A influência que os ambientes de trabalho têm sobre os funcionários, no caso, os motoristas e funcionários de uma empresa de ônibus, é um fator relevante. Se métodos de qualificação destes ambientes não forem internalizados, induzirão cada vez mais um

profissional ao adoecimento a tal ponto que não será apenas o único a ser prejudicado, mas também os serviços prestados, bem como a imagem e a rentabilidade da empresa.

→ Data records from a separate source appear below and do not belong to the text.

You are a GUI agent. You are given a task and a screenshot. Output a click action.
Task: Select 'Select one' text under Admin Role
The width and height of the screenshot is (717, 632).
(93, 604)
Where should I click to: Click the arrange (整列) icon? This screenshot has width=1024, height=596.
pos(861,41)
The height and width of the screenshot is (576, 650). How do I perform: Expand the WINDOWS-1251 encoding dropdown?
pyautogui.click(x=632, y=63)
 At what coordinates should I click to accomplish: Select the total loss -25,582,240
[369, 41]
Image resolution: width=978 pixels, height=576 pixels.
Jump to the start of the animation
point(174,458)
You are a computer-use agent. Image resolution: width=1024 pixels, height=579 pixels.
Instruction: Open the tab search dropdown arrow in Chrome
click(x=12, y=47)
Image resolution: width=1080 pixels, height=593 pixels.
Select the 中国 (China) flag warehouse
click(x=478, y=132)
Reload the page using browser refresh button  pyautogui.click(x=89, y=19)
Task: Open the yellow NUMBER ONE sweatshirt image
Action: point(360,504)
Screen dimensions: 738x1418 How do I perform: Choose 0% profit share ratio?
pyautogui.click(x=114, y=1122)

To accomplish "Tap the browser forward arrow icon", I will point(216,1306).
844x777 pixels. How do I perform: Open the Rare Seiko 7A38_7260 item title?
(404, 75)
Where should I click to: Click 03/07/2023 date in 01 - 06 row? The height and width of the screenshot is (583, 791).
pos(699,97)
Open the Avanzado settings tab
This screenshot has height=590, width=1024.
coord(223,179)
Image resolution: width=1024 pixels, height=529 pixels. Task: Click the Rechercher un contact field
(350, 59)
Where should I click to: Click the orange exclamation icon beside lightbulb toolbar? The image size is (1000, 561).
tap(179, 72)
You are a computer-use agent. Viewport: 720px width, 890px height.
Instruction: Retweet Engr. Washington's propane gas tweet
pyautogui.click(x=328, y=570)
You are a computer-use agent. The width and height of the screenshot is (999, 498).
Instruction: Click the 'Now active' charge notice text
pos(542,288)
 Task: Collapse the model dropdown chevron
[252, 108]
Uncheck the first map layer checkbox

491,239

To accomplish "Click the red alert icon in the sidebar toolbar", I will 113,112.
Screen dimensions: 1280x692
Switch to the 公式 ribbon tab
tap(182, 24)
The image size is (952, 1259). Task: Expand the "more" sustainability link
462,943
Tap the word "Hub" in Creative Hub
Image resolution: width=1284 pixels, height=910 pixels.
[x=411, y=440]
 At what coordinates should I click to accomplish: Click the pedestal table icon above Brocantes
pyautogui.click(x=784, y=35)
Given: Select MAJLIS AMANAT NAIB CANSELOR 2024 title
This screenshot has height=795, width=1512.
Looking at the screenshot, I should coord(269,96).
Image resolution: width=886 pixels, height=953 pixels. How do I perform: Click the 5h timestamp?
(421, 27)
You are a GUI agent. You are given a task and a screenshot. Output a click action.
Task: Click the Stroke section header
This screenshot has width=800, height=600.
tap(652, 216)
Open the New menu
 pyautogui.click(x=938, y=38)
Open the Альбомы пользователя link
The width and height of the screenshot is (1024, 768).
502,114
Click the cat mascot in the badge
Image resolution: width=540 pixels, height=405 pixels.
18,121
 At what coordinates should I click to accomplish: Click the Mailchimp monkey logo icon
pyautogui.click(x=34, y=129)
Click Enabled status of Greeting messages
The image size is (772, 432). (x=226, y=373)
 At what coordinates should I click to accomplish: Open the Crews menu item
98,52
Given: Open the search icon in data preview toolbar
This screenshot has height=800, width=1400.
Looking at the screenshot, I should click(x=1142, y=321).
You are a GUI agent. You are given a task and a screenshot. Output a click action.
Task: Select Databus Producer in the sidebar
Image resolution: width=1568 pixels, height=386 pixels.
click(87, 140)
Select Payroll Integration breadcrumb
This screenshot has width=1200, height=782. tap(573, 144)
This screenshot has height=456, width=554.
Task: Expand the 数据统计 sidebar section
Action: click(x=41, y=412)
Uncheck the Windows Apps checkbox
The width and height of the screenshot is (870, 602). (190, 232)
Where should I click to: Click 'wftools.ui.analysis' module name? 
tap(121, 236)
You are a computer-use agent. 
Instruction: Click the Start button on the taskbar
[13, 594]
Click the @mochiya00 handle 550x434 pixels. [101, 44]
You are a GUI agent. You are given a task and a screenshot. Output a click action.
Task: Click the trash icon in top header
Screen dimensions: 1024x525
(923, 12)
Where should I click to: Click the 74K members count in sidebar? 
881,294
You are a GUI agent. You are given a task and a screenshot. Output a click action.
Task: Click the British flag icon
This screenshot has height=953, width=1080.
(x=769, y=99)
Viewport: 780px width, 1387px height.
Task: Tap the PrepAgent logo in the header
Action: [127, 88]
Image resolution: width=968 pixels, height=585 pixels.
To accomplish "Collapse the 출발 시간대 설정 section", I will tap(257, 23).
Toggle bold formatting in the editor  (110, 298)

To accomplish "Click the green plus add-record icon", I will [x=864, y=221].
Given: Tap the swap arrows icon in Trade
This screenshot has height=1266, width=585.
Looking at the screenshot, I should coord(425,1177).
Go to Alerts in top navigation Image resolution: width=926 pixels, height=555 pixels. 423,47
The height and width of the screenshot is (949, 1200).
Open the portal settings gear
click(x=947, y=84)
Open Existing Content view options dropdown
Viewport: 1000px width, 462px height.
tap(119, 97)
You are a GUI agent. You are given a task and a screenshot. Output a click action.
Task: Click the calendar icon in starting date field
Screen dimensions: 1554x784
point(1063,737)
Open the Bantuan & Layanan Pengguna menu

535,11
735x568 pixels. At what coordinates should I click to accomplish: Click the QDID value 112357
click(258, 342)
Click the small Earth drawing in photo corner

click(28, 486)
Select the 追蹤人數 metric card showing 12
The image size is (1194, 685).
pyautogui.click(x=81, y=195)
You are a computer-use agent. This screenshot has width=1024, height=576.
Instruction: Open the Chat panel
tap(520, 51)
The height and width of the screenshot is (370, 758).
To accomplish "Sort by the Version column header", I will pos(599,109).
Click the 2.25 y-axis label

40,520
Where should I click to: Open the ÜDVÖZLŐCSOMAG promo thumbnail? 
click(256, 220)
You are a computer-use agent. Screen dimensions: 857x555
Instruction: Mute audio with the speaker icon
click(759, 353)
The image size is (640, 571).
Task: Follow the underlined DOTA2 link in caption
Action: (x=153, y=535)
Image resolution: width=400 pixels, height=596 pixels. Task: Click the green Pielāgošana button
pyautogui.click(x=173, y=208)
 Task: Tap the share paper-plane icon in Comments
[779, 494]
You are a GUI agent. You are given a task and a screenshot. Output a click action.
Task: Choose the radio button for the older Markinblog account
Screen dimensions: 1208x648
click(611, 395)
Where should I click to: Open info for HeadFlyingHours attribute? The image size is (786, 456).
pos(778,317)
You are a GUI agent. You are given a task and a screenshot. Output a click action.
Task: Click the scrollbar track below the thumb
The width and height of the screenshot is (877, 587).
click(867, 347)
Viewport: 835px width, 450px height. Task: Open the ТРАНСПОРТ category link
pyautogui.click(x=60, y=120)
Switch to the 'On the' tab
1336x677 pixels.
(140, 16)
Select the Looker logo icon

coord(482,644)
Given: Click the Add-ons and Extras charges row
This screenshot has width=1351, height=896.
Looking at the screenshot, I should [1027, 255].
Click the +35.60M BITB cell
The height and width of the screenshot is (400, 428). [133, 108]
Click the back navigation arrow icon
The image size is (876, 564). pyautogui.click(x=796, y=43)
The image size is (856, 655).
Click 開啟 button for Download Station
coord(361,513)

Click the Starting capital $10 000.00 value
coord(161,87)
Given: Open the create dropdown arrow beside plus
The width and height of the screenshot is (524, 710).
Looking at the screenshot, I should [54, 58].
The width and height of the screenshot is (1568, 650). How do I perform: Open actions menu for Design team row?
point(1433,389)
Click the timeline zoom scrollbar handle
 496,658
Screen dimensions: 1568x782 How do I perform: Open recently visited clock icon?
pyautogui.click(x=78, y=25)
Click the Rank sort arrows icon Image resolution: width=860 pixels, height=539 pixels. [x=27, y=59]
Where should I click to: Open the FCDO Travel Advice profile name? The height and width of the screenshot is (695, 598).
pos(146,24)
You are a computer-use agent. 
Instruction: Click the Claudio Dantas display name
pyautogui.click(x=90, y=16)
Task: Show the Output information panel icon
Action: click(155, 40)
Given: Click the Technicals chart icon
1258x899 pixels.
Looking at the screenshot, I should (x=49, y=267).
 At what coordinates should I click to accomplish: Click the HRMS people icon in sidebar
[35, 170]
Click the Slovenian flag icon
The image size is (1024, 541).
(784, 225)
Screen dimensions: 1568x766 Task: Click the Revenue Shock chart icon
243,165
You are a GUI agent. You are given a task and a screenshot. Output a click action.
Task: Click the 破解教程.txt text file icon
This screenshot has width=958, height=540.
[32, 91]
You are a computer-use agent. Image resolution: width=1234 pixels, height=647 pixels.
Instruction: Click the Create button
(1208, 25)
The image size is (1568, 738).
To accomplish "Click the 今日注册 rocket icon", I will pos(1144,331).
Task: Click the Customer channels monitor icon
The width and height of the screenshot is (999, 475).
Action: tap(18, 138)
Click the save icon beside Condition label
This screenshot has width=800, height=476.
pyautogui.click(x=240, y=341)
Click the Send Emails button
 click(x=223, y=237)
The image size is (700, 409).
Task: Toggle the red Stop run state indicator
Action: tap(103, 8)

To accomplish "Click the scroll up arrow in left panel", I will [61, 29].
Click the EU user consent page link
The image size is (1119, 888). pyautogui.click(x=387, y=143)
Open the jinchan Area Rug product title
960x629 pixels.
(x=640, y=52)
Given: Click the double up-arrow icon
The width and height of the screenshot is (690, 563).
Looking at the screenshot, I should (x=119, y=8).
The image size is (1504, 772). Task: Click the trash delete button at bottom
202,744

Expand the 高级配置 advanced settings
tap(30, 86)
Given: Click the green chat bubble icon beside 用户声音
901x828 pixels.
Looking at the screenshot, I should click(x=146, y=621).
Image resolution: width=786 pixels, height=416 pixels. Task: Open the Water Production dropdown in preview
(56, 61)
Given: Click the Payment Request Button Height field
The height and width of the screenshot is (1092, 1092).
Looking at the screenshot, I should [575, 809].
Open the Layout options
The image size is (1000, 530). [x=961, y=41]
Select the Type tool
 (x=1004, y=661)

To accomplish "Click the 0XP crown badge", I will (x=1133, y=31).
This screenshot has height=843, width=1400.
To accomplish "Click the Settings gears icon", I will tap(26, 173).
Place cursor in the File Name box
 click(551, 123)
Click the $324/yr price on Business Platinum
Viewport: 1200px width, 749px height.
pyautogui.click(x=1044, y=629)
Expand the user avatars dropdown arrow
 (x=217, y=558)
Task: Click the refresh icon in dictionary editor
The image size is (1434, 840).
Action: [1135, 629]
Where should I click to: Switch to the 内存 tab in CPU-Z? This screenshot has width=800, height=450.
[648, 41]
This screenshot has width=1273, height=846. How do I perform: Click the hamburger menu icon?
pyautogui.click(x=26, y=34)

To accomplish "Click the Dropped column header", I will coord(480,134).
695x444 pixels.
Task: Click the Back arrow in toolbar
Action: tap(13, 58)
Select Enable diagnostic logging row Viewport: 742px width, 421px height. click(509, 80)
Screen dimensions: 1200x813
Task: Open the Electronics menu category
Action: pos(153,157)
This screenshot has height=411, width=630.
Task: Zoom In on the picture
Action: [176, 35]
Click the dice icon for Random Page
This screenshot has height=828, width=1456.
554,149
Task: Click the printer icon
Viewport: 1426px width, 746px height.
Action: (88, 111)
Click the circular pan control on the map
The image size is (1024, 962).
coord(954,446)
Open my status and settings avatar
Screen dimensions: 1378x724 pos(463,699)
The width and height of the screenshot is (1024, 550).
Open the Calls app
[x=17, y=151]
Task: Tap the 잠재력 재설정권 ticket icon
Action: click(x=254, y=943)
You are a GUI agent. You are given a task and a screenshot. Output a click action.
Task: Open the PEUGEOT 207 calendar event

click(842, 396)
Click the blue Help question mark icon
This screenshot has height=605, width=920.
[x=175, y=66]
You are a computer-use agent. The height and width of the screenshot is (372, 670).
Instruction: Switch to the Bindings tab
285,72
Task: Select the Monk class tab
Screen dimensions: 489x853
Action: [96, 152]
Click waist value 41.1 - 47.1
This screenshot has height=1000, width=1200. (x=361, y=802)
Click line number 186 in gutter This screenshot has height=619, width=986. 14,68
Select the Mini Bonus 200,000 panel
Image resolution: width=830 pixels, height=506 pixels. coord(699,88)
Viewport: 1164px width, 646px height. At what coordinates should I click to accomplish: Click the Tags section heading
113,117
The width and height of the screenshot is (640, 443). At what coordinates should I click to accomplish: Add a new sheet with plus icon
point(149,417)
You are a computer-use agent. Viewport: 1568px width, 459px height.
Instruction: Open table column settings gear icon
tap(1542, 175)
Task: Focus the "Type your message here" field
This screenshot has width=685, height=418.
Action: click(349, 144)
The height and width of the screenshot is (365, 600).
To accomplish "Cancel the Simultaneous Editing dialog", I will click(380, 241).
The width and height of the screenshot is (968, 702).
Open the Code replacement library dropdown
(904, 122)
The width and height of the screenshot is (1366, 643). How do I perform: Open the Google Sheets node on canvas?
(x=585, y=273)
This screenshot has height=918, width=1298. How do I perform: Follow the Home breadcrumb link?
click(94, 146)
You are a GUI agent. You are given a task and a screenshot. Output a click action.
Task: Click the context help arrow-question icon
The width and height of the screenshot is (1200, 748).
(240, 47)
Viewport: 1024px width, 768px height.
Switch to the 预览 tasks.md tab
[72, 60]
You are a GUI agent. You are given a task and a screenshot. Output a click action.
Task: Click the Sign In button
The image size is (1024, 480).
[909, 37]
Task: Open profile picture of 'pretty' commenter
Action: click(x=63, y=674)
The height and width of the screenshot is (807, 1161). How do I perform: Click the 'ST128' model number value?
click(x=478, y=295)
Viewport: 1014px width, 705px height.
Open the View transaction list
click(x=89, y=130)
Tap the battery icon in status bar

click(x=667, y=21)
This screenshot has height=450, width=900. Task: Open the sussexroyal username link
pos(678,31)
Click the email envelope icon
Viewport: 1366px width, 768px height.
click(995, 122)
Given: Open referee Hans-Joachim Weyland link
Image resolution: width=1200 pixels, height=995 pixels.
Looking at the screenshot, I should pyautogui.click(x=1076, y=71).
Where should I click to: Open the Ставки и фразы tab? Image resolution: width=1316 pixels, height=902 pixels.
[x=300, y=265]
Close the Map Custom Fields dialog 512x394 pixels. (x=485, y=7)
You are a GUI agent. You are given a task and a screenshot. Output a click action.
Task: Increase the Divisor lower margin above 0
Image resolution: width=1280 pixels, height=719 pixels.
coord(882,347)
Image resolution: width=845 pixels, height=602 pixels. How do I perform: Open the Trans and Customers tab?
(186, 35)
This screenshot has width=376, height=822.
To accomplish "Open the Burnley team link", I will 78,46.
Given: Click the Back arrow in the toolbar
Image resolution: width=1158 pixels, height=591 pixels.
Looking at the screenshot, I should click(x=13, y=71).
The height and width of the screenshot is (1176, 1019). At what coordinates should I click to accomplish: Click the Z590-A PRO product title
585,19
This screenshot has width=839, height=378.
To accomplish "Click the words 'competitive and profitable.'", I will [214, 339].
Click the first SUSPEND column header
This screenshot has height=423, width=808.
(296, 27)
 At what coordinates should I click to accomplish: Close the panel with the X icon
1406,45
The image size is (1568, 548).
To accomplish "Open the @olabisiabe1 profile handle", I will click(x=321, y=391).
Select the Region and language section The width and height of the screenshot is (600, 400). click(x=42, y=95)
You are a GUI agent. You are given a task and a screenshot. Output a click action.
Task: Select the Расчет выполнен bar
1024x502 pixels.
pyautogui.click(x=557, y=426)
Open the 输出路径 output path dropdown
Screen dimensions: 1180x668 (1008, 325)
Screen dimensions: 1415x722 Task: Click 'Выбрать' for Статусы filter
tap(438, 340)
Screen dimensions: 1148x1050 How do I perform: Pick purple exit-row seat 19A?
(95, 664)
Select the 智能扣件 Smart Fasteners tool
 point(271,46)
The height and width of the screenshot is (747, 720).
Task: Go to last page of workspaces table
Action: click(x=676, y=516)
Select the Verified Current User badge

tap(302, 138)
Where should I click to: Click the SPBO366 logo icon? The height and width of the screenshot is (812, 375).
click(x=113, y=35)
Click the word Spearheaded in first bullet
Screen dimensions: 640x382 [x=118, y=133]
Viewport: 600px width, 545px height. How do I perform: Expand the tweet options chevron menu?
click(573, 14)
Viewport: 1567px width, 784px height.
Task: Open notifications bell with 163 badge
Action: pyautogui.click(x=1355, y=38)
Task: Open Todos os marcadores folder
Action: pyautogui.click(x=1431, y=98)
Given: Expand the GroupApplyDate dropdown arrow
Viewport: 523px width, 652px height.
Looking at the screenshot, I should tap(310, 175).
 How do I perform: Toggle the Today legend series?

O ambiente de trabalho determina, expressivamente, a qualidade de vida e o bem-estar dos trabalhadores que nele atuam. Por isso, cabe à comunidade científica propor métodos para humanizar estes espaços e transformá-lo em promotor de saúde, ao abranger um trabalhador biopsicossocial e espiritualmente. Importante considerar que saúde no trabalho diz respeito a atitudes em via de mão dupla, tanto à organização quanto ao sujeito. Sendo o trabalho um dos motivos para potencial sofrimento, dar voz ao sujeito faz o sofrimento tomar outra via... Do discurso à cura.

6 METODOLOGIA FENOMENOLÓGICA

A principal fonte de dados foi a entrevista fenomenológica, na qual pesquisadores e participantes são coparticipantes. Buscou-se acessar o mundo dos participantes e como essas experiências foram vividas. Os discursos dos participantes foram enriquecidos pelas reflexões e interpretação fenomenológica dos pesquisadores. No uso dessa metodologia, surgiram as suas duas principais escolas de pensamento: a Descritiva e a Interpretativa (hermenêutica). Esta possui caráter descritivo.